Distill from an LM’s probability distribution (RPG)

Distill from an LM’s probability distribution (RPG)#

RPG finetunes an embedding model by using the LM’s probability districution of the gold answer to provide supervision about which documents should be retrieved (Shi etal., 2023). Under the hood, this training script:

  1. For each training step, use the current retriever retrieve k documents for each question in the training data.

  2. Compute the retrieval likelihood for each retrieved documents

  3. Compute the LM likelihood of the gold answer based on each retrieved documents

  4. Update the retrieval model parameters by minimizing the KL divergence between the retrieval likelihood and the LM’s probability distribution

  5. Update the documents index with new retrieval model every refresh_step

Running RPG Trainer#

At a high level, RPG training requires:

  • a training, evaluation, and test dataset of <question, passage, answer> pairs

  • an embedding model (e.g. facebook/contriever-msmarco) to be trained

  • a LM (e.g. stabilityai/stablelm-zephyr-3b) used to score language distribution

Once you gathered these pieces, simply run:

python scripts/train/retriever/train_replug_retriever.py \
--full_dataset_file_path <example/documents.pkl> \
--train_file <example/train_w_qa.jsonl> \
--eval_file <example/eval_w_qa.jsonl> \
--model_name_or_path facebook/contriever-msmarco \
--lm_model_path stabilityai/stablelm-zephyr-3b \
--refresh_step 10 \
--text_maxlength 512 \
--lm_temperature 0.1 \
--retrieve_temperature 0.1 \
--num_docs 20 \
--pooling_type mean \
--per_device_train_batch_size 4 \
--per_device_eval_batch_size 4 \
--metric_for_best_model eval_retr/document_recall/recall4 \
--output_dir model_checkpoints/my_RPG_ret_model

for a full list of arguments, you can run python scripts/train/retriever/train_replug_retriever.py -h. In this example:

  • --per_device_train_batch_size, --model_name_or_path, and other training arguments are from the HuggingFace TrainingArguments class. Since we implement our trainers from Huggingface’s Trainer class, it is compatible with most of the arguments there.

  • --output_dir is the directory where the trained model, training history, and evaluation results will be saved

  • --train_file and --eval_file are the paths to the training and evaluation datasets. See RQA Data Format for more details on the format of these files.

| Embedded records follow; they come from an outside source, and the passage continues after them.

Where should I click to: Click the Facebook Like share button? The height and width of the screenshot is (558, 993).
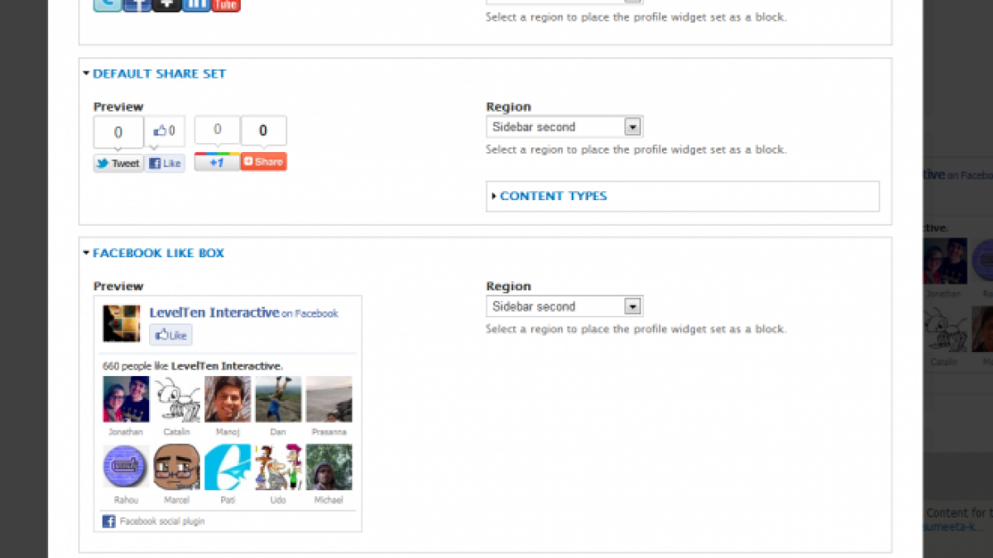(166, 164)
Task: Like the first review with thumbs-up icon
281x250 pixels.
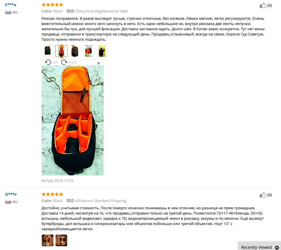Action: click(x=263, y=6)
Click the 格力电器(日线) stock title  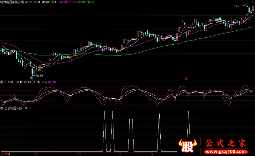pos(10,2)
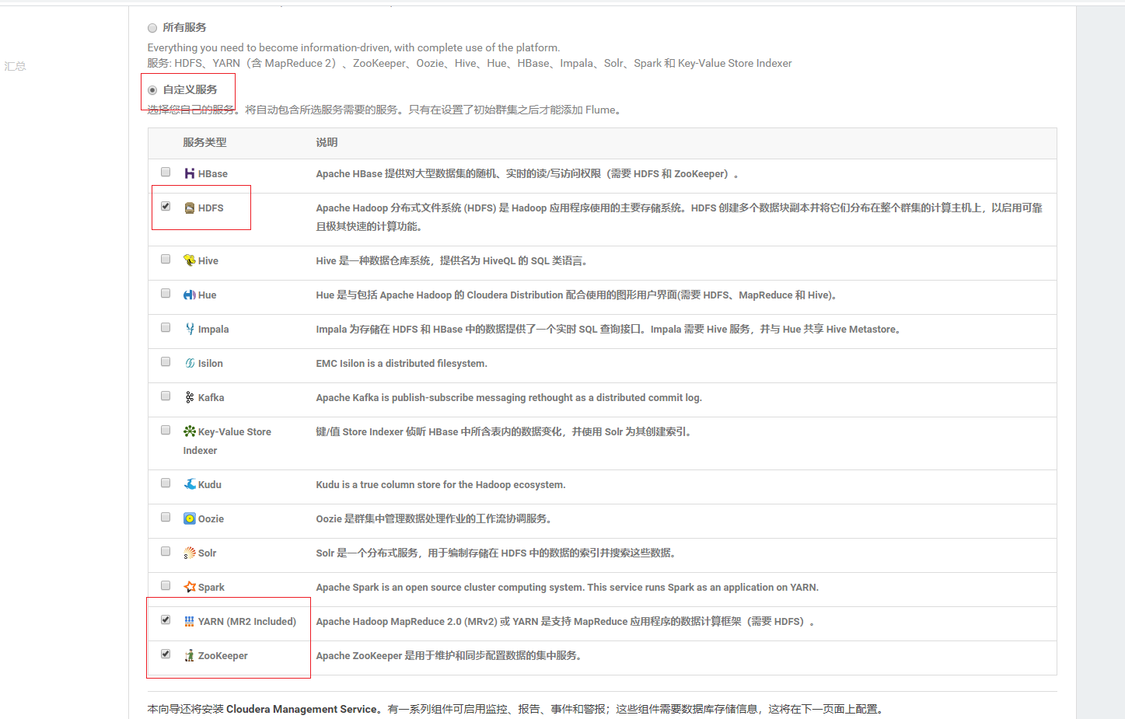Click the Isilon service icon
Image resolution: width=1125 pixels, height=719 pixels.
tap(189, 362)
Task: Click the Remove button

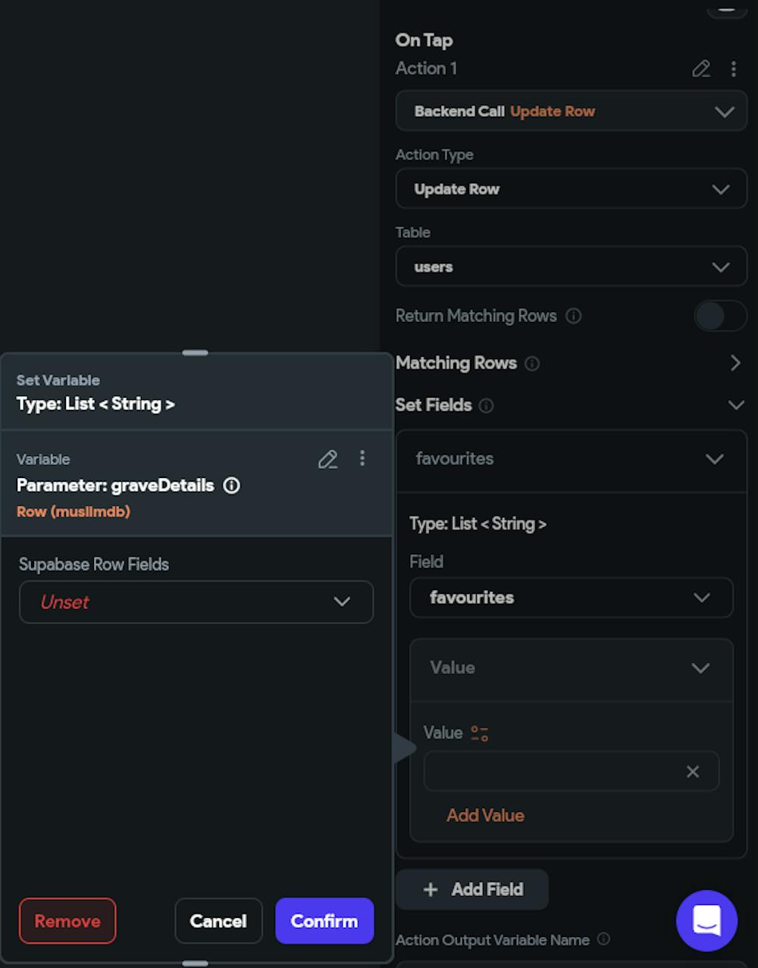Action: [67, 921]
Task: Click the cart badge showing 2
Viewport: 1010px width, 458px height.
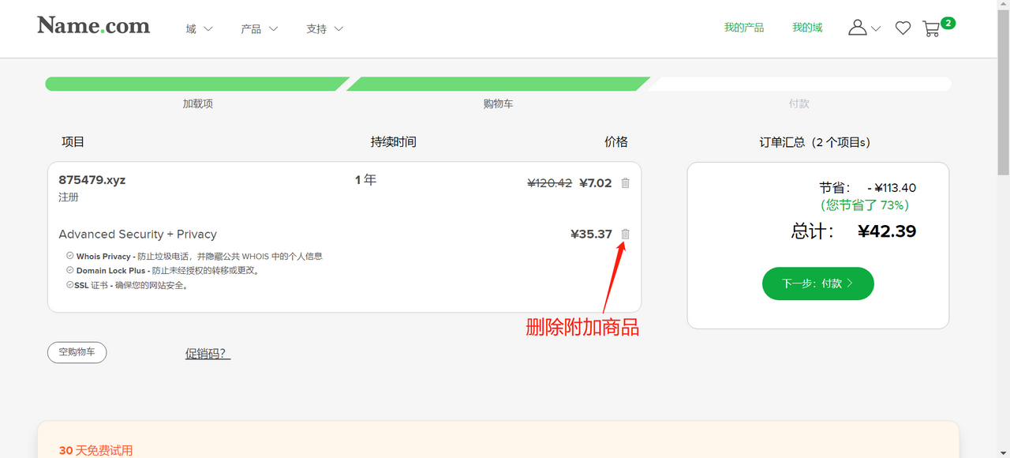Action: tap(948, 23)
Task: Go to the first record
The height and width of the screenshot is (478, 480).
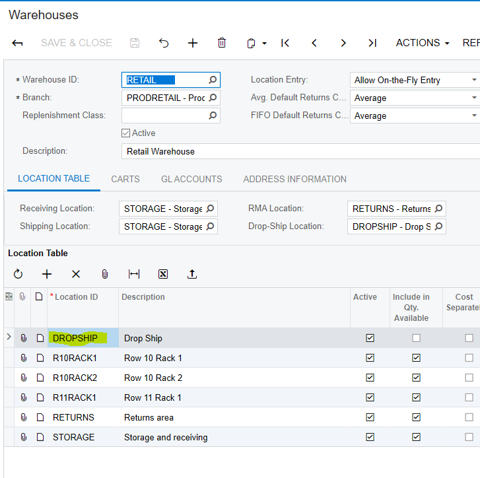Action: tap(285, 43)
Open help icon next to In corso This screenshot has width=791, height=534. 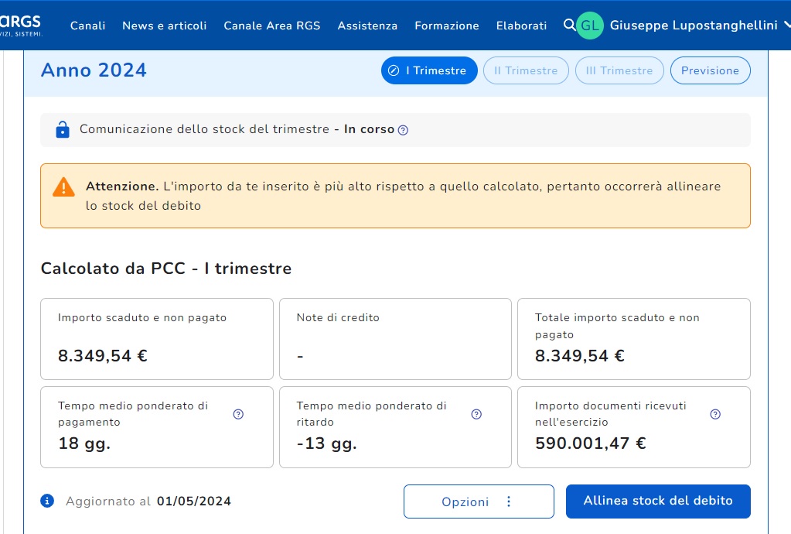403,130
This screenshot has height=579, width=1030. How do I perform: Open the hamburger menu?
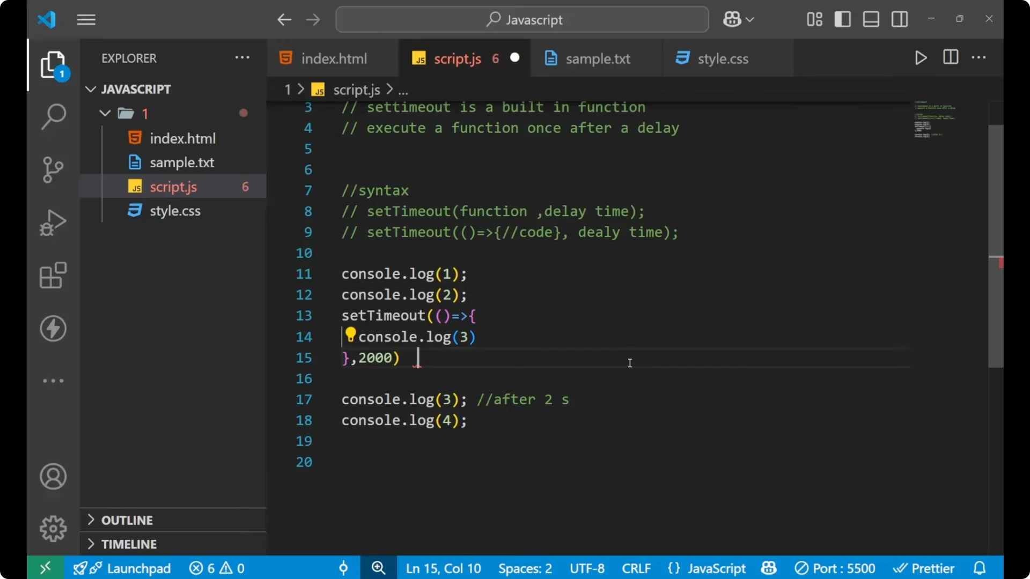[86, 19]
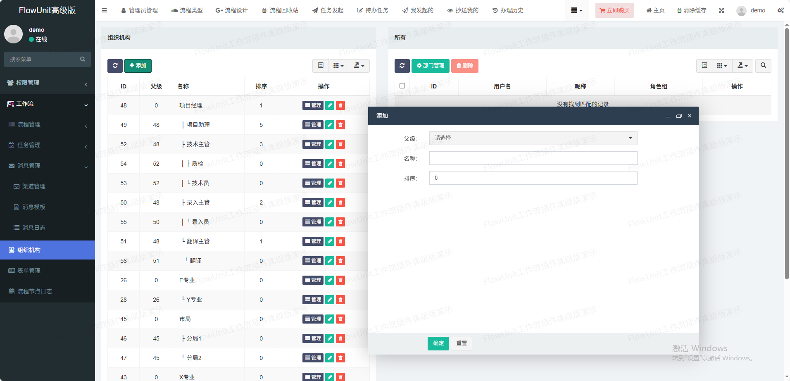This screenshot has width=790, height=381.
Task: Click search icon in sidebar menu search
Action: [x=83, y=59]
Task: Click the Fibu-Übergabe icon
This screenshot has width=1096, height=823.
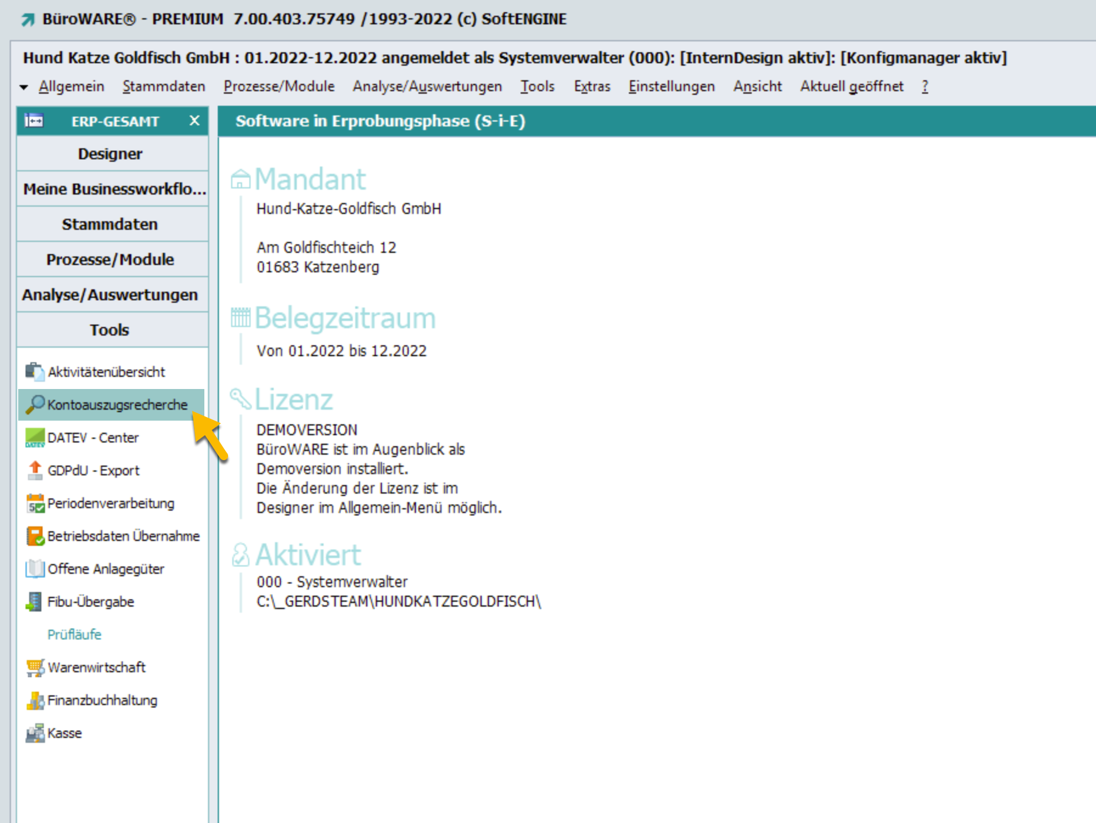Action: tap(35, 602)
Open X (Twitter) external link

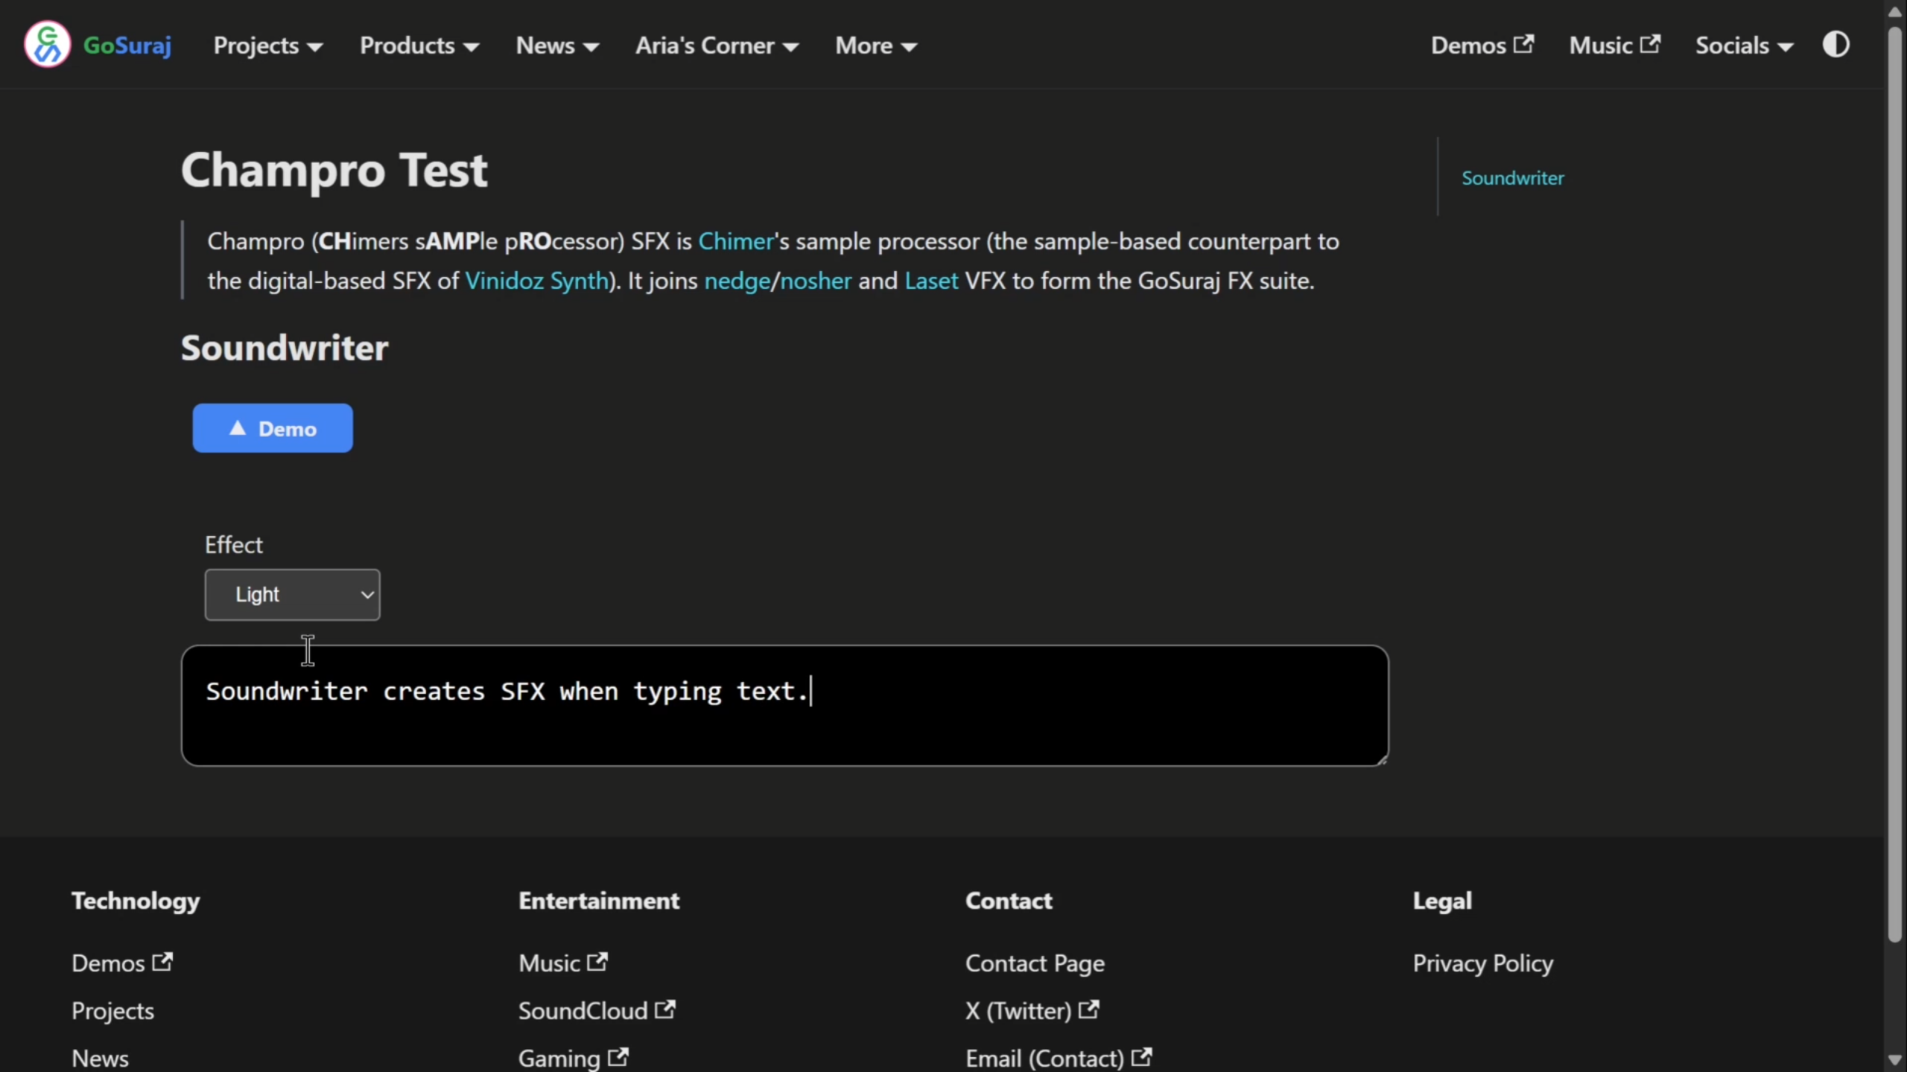point(1032,1010)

  • --full_dataset_file_path is the path to the documents. See RQA Data Format for more details on the format of these files.

  • --refresh_step is the hyperparameter that controls how often to update the document index.

  • --num_docs is the number of retrieved documents k for each question during the training. Note that this is different from the number during inference, which is 4 by default.

  • --lm_temperature and --retrieve_temperature are the two hyperparameters that controls the temperature of the softmax when calculaing LM and retrieval likelihood.

Note

For complete examples (e.g., obtaining files like <example/train_w_qa.jsonl> or other training hyperparameters), you can use Databricks and Faire as references.


References:

  • Weijia Shi, Sewon Min, Michihiro Yasunaga, Minjoon Seo, Rich James, Mike Lewis, Luke Zettlemoyer, and Wen tau Yih. 2023. Replug: Retrieval-augmented black-box language models.